With Modal you can bring your own custom docker image, storage and define a GPU you want to use. This is ideal for situations you have a custom workload, such as transcribing audio files using a model like distil-whisper. Here is some sample code:


import modal
import torch
from modal import Image, NetworkFileSystem, gpu, method
from transformers import AutoModelForSpeechSeq2Seq, AutoProcessor, pipeline

# Custom Docker Image
transcribe_image = (
    Image.from_registry("nvcr.io/nvidia/pytorch:22.04-py3")
    .pip_install(
        "transformers",
        "optimum",
        "accelerate",
        #....
    )
    .apt_install("ffmpeg", "git", "curl")
    .run_commands("pip install flash-attn --no-build-isolation", gpu="A100")
)

stub = modal.Stub("audible-example")

# Stub function
@stub.function(
    image=audible_image,
    gpu=modal.gpu.A100(memory=80),
    network_file_systems={"/root/mp3_files": volume},
    timeout=3600,
)
def distil_whisper(audio_file):
    print(f"Running whisiper on {audio_file}")
    start_time = time.time()  # Start the timer

    device = "cuda:0"
    torch_dtype = torch.float16
    model_id = "distil-whisper/distil-large-v2"
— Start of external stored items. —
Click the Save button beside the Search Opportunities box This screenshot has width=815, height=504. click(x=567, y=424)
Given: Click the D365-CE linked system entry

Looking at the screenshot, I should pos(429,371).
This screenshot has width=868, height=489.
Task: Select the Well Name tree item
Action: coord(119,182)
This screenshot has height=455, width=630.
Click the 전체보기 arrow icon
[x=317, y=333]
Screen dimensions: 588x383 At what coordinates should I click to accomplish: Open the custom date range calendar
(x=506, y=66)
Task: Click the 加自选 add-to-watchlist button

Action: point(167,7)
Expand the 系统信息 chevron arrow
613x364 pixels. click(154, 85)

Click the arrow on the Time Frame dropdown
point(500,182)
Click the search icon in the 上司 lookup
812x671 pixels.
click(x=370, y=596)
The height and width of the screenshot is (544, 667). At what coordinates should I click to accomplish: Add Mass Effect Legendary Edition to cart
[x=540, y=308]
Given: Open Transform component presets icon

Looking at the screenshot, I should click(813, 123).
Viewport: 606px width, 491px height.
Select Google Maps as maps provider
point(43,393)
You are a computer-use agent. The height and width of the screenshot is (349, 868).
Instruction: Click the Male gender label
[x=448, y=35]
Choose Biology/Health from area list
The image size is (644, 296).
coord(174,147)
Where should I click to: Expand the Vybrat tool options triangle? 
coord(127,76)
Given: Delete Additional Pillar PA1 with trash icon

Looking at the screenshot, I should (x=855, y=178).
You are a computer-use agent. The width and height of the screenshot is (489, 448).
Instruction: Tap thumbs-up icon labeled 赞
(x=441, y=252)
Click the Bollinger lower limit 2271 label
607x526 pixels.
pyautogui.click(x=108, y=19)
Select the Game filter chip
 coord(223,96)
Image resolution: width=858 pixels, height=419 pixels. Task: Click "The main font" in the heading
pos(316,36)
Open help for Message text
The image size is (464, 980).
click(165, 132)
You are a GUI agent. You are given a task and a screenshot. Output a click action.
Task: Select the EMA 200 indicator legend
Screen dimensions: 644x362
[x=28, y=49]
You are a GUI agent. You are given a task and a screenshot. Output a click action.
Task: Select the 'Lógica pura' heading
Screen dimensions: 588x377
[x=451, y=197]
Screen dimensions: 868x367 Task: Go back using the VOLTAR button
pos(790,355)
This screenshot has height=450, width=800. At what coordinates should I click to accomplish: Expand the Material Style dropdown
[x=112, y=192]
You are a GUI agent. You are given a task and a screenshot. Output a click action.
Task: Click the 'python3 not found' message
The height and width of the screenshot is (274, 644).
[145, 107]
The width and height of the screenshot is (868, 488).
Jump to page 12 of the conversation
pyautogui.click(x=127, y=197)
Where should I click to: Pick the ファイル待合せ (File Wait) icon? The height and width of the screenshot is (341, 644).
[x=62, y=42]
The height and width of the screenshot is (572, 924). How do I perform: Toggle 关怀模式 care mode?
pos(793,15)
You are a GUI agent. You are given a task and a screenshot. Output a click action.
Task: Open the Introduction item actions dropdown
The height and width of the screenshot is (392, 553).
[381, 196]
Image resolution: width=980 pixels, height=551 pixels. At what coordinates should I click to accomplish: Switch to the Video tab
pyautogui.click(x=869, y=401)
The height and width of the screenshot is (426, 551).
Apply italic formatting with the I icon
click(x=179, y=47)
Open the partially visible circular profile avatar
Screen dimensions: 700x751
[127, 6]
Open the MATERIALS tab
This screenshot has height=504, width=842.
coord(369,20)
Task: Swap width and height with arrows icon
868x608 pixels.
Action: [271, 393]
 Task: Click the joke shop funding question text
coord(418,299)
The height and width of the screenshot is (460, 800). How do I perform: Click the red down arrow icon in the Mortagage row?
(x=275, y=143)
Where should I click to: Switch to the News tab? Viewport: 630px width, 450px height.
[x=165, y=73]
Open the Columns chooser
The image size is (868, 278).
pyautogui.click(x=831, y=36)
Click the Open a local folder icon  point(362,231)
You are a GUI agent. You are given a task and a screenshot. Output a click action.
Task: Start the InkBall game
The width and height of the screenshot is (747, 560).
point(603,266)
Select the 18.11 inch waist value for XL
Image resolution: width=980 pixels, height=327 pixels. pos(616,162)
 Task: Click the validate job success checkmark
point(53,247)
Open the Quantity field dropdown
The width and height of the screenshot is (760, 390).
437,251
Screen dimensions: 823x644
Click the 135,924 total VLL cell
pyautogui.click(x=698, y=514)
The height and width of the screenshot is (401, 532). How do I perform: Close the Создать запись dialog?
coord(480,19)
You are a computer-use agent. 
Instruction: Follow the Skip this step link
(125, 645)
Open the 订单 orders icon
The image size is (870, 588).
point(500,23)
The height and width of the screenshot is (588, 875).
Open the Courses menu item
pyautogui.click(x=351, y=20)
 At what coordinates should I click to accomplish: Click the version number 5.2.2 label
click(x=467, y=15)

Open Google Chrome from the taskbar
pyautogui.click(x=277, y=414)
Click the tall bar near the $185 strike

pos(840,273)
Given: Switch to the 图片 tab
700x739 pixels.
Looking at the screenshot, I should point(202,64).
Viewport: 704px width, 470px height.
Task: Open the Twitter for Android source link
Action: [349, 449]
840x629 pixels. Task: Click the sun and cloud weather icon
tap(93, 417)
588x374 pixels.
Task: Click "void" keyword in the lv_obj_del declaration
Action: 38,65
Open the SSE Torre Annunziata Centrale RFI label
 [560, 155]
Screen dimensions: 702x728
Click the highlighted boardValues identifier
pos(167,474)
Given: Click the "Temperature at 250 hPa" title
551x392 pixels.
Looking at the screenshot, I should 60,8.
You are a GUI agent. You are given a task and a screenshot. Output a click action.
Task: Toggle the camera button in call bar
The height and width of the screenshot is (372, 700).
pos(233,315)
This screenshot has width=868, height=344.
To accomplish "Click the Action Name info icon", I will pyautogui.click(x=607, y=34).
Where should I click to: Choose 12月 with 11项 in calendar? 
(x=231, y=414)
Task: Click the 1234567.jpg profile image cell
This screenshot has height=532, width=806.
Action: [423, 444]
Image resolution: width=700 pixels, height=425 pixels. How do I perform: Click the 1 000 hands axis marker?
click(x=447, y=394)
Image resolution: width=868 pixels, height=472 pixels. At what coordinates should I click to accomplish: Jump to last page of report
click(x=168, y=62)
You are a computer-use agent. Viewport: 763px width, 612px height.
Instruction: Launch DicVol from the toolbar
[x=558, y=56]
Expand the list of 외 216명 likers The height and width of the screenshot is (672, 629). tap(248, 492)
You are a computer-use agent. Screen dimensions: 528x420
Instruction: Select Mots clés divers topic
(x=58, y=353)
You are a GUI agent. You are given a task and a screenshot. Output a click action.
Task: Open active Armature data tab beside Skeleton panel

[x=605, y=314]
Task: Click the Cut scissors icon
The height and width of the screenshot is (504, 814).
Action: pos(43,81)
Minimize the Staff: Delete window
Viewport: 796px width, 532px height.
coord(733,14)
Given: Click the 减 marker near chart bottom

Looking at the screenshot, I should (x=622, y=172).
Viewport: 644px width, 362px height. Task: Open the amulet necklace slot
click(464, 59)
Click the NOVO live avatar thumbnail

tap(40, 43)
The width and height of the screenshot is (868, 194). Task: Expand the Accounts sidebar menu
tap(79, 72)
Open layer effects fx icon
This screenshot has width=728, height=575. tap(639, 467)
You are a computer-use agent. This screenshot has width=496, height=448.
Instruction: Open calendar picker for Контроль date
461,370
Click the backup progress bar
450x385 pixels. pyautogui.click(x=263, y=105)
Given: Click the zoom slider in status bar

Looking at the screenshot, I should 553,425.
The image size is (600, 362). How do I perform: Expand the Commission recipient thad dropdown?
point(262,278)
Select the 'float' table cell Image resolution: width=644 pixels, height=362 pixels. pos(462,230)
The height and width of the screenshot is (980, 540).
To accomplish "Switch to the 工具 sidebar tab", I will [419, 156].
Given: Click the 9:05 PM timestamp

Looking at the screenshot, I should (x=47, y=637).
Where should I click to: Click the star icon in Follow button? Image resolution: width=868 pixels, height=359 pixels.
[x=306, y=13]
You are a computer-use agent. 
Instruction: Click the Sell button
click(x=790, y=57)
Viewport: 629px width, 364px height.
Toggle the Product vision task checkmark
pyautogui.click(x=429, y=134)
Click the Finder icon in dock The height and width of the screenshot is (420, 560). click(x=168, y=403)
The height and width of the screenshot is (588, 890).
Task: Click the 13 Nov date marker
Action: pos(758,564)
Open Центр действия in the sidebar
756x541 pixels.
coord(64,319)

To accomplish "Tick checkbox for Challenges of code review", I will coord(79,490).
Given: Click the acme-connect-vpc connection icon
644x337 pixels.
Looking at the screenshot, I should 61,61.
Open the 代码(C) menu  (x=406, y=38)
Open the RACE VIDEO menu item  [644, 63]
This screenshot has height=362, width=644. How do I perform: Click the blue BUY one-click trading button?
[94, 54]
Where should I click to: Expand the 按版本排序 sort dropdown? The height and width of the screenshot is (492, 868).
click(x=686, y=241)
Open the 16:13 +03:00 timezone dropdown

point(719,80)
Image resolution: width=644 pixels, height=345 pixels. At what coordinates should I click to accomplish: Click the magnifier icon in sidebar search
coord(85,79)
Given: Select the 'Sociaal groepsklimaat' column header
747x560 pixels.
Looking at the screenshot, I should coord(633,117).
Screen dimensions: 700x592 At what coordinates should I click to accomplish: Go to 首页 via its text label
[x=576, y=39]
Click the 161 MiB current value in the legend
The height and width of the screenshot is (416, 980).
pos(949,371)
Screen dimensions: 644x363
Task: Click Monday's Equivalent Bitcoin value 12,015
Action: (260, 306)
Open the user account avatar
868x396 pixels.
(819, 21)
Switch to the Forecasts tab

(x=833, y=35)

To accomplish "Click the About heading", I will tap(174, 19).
    model = AutoModelForSpeechSeq2Seq.from_pretrained(
        model_id,
        torch_dtype=torch_dtype,
        low_cpu_mem_usage=True,
        use_safetensors=True,
        attn_implementation="flash_attention_2",
    )
    model.to(device)

    processor = AutoProcessor.from_pretrained(model_id)

    pipe = pipeline(
        "automatic-speech-recognition",
        model=model,
    )

    result = pipe(audio_file)
    print(result["text"])

    return result["text"]        

By being able to customize the compute, storage, and GPU, it provides builders options to create solutions for their tasks.

Building with Replicate

Similarly, Replicate offers an easy-to-use platform for running models that can perform text, image, audio generation and more. For example, here is how we would run Stable Diffusion:

import replicate

output = replicate.run(
  "stability-ai/sdxl:39ed52f2a78e934b3ba6e2a89f5b1c712de7dfea535525255b1aa35c5565e08b",
  input={
    "width": 768,
    "height": 768,
    "prompt": "An astronaut riding a rainbow unicorn, cinematic, dramatic",
    "refine": "expert_ensemble_refiner",
    "scheduler": "K_EULER",
  }
)

print(output)        

Replicate features many community models so you can try out what others are building with.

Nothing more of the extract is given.